→ **WHAT TO WORK ON**
From the first line to the last, give the records again exactly.

Dataset entries:
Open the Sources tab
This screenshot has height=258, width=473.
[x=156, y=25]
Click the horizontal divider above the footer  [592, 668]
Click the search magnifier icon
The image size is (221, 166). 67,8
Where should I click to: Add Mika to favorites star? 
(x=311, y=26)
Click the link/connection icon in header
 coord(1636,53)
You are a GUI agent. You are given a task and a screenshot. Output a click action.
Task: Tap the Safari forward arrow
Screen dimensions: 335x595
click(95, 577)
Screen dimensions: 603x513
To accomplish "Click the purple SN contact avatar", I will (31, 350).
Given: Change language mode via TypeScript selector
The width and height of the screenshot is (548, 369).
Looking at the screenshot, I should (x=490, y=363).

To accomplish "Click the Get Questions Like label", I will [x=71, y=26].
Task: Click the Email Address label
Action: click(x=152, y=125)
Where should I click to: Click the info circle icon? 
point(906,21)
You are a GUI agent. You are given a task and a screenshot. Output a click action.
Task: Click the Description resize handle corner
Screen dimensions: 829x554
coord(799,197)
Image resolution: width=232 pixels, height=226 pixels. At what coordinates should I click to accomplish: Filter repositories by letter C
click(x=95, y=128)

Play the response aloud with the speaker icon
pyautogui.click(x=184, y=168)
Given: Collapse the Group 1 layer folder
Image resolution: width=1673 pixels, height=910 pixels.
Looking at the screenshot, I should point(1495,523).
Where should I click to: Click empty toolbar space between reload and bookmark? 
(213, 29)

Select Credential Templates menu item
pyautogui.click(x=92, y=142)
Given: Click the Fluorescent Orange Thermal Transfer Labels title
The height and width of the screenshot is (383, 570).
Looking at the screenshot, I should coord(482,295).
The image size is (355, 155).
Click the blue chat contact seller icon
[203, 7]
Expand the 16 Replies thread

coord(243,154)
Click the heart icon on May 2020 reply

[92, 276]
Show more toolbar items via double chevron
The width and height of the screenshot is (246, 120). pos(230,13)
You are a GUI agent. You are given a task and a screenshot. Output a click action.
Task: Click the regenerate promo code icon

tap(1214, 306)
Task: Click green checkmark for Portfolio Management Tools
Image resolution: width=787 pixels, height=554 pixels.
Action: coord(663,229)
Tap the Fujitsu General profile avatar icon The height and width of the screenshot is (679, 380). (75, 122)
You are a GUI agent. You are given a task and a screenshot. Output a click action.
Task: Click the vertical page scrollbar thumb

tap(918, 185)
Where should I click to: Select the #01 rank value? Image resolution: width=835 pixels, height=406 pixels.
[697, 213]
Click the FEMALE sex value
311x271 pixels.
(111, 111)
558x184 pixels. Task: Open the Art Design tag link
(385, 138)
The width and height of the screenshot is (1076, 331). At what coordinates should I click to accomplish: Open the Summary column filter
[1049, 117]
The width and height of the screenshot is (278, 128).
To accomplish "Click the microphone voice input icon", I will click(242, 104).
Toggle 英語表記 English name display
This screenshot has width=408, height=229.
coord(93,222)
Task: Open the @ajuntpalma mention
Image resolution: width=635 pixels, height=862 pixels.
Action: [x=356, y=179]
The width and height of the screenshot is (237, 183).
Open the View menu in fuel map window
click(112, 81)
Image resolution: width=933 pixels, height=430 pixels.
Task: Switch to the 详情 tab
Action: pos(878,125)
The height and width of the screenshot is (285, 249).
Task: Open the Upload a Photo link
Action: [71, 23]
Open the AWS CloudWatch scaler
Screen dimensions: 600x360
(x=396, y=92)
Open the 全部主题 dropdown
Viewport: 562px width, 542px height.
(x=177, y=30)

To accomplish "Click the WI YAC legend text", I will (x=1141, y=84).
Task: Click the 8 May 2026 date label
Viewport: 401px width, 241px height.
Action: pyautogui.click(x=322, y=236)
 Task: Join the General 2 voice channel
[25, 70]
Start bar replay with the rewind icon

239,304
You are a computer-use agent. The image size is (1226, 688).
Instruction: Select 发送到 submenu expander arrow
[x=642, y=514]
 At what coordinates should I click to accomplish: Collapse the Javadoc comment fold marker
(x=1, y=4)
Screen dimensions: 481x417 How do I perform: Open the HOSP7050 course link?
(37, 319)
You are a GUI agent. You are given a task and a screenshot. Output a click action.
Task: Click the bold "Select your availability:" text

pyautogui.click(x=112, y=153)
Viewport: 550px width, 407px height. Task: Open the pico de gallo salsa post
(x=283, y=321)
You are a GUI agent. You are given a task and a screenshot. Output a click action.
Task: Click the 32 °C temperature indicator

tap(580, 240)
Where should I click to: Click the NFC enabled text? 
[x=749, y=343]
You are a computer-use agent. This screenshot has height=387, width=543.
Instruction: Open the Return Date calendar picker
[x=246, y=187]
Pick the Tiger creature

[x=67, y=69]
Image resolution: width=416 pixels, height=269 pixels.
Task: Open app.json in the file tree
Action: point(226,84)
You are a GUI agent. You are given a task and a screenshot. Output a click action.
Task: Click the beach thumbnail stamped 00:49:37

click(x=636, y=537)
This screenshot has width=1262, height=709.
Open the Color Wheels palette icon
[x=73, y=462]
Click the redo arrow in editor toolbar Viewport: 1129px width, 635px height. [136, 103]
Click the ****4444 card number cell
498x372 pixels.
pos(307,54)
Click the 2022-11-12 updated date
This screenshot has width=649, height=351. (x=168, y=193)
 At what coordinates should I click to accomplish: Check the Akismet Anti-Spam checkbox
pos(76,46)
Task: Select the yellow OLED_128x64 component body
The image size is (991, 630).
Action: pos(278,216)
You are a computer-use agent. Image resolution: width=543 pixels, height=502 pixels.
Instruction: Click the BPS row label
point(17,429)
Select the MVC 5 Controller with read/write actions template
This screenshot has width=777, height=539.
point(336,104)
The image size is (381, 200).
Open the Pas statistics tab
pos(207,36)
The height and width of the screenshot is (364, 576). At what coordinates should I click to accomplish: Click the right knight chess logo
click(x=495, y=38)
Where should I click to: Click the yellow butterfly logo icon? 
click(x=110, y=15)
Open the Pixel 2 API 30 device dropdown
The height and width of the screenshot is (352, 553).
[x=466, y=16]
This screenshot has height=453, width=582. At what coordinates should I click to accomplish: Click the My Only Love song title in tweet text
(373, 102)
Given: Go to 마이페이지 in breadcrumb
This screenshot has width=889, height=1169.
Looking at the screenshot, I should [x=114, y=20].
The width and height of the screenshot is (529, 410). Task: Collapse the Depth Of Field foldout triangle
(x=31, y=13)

→ **TASK RESPONSE**
Open the Sources tab
This screenshot has height=258, width=473.
[x=156, y=25]
Click the horizontal divider above the footer  [592, 668]
Click the search magnifier icon
The image size is (221, 166). 67,8
Where should I click to: Add Mika to favorites star? 
(x=311, y=26)
Click the link/connection icon in header
 coord(1636,53)
You are a GUI agent. You are given a task and a screenshot. Output a click action.
Task: Tap the Safari forward arrow
Screen dimensions: 335x595
click(95, 577)
Screen dimensions: 603x513
To accomplish "Click the purple SN contact avatar", I will (31, 350).
Given: Change language mode via TypeScript selector
The width and height of the screenshot is (548, 369).
Looking at the screenshot, I should (x=490, y=363).

To accomplish "Click the Get Questions Like label", I will [x=71, y=26].
Task: Click the Email Address label
Action: click(x=152, y=125)
Where should I click to: Click the info circle icon? 
point(906,21)
You are a GUI agent. You are given a task and a screenshot. Output a click action.
Task: Click the Description resize handle corner
Screen dimensions: 829x554
coord(799,197)
Image resolution: width=232 pixels, height=226 pixels. At what coordinates should I click to accomplish: Filter repositories by letter C
click(x=95, y=128)

Play the response aloud with the speaker icon
pyautogui.click(x=184, y=168)
Given: Collapse the Group 1 layer folder
Image resolution: width=1673 pixels, height=910 pixels.
Looking at the screenshot, I should point(1495,523).
Where should I click to: Click empty toolbar space between reload and bookmark? 
(213, 29)

Select Credential Templates menu item
pyautogui.click(x=92, y=142)
Given: Click the Fluorescent Orange Thermal Transfer Labels title
The height and width of the screenshot is (383, 570).
Looking at the screenshot, I should coord(482,295).
The image size is (355, 155).
Click the blue chat contact seller icon
[203, 7]
Expand the 16 Replies thread

coord(243,154)
Click the heart icon on May 2020 reply

[92, 276]
Show more toolbar items via double chevron
The width and height of the screenshot is (246, 120). pos(230,13)
You are a GUI agent. You are given a task and a screenshot. Output a click action.
Task: Click the regenerate promo code icon

tap(1214, 306)
Task: Click green checkmark for Portfolio Management Tools
Image resolution: width=787 pixels, height=554 pixels.
Action: coord(663,229)
Tap the Fujitsu General profile avatar icon The height and width of the screenshot is (679, 380). (75, 122)
You are a GUI agent. You are given a task and a screenshot. Output a click action.
Task: Click the vertical page scrollbar thumb

tap(918, 185)
Where should I click to: Select the #01 rank value? Image resolution: width=835 pixels, height=406 pixels.
[697, 213]
Click the FEMALE sex value
311x271 pixels.
(111, 111)
558x184 pixels. Task: Open the Art Design tag link
(385, 138)
The width and height of the screenshot is (1076, 331). At what coordinates should I click to accomplish: Open the Summary column filter
[1049, 117]
The width and height of the screenshot is (278, 128).
To accomplish "Click the microphone voice input icon", I will click(242, 104).
Toggle 英語表記 English name display
This screenshot has width=408, height=229.
coord(93,222)
Task: Open the @ajuntpalma mention
Image resolution: width=635 pixels, height=862 pixels.
Action: [x=356, y=179]
The width and height of the screenshot is (237, 183).
Open the View menu in fuel map window
click(112, 81)
Image resolution: width=933 pixels, height=430 pixels.
Task: Switch to the 详情 tab
Action: pos(878,125)
The height and width of the screenshot is (285, 249).
Task: Open the Upload a Photo link
Action: [71, 23]
Open the AWS CloudWatch scaler
Screen dimensions: 600x360
(x=396, y=92)
Open the 全部主题 dropdown
Viewport: 562px width, 542px height.
(x=177, y=30)

To accomplish "Click the WI YAC legend text", I will (x=1141, y=84).
Task: Click the 8 May 2026 date label
Viewport: 401px width, 241px height.
Action: pyautogui.click(x=322, y=236)
 Task: Join the General 2 voice channel
[25, 70]
Start bar replay with the rewind icon

239,304
You are a computer-use agent. The image size is (1226, 688).
Instruction: Select 发送到 submenu expander arrow
[x=642, y=514]
 At what coordinates should I click to accomplish: Collapse the Javadoc comment fold marker
(x=1, y=4)
Screen dimensions: 481x417 How do I perform: Open the HOSP7050 course link?
(37, 319)
You are a GUI agent. You are given a task and a screenshot. Output a click action.
Task: Click the bold "Select your availability:" text

pyautogui.click(x=112, y=153)
Viewport: 550px width, 407px height. Task: Open the pico de gallo salsa post
(x=283, y=321)
You are a GUI agent. You are given a task and a screenshot. Output a click action.
Task: Click the 32 °C temperature indicator

tap(580, 240)
Where should I click to: Click the NFC enabled text? 
[x=749, y=343]
You are a computer-use agent. This screenshot has height=387, width=543.
Instruction: Open the Return Date calendar picker
[x=246, y=187]
Pick the Tiger creature

[x=67, y=69]
Image resolution: width=416 pixels, height=269 pixels.
Task: Open app.json in the file tree
Action: point(226,84)
You are a GUI agent. You are given a task and a screenshot. Output a click action.
Task: Click the beach thumbnail stamped 00:49:37

click(x=636, y=537)
This screenshot has width=1262, height=709.
Open the Color Wheels palette icon
[x=73, y=462]
Click the redo arrow in editor toolbar Viewport: 1129px width, 635px height. [136, 103]
Click the ****4444 card number cell
498x372 pixels.
pos(307,54)
Click the 2022-11-12 updated date
This screenshot has width=649, height=351. (x=168, y=193)
 At what coordinates should I click to accomplish: Check the Akismet Anti-Spam checkbox
pos(76,46)
Task: Select the yellow OLED_128x64 component body
The image size is (991, 630).
Action: pos(278,216)
You are a computer-use agent. Image resolution: width=543 pixels, height=502 pixels.
Instruction: Click the BPS row label
point(17,429)
Select the MVC 5 Controller with read/write actions template
This screenshot has width=777, height=539.
point(336,104)
The image size is (381, 200).
Open the Pas statistics tab
pos(207,36)
The height and width of the screenshot is (364, 576). At what coordinates should I click to accomplish: Click the right knight chess logo
click(x=495, y=38)
Where should I click to: Click the yellow butterfly logo icon? 
click(x=110, y=15)
Open the Pixel 2 API 30 device dropdown
The height and width of the screenshot is (352, 553).
[x=466, y=16]
This screenshot has height=453, width=582. At what coordinates should I click to accomplish: Click the My Only Love song title in tweet text
(373, 102)
Given: Go to 마이페이지 in breadcrumb
This screenshot has width=889, height=1169.
Looking at the screenshot, I should [x=114, y=20].
The width and height of the screenshot is (529, 410). Task: Collapse the Depth Of Field foldout triangle
(x=31, y=13)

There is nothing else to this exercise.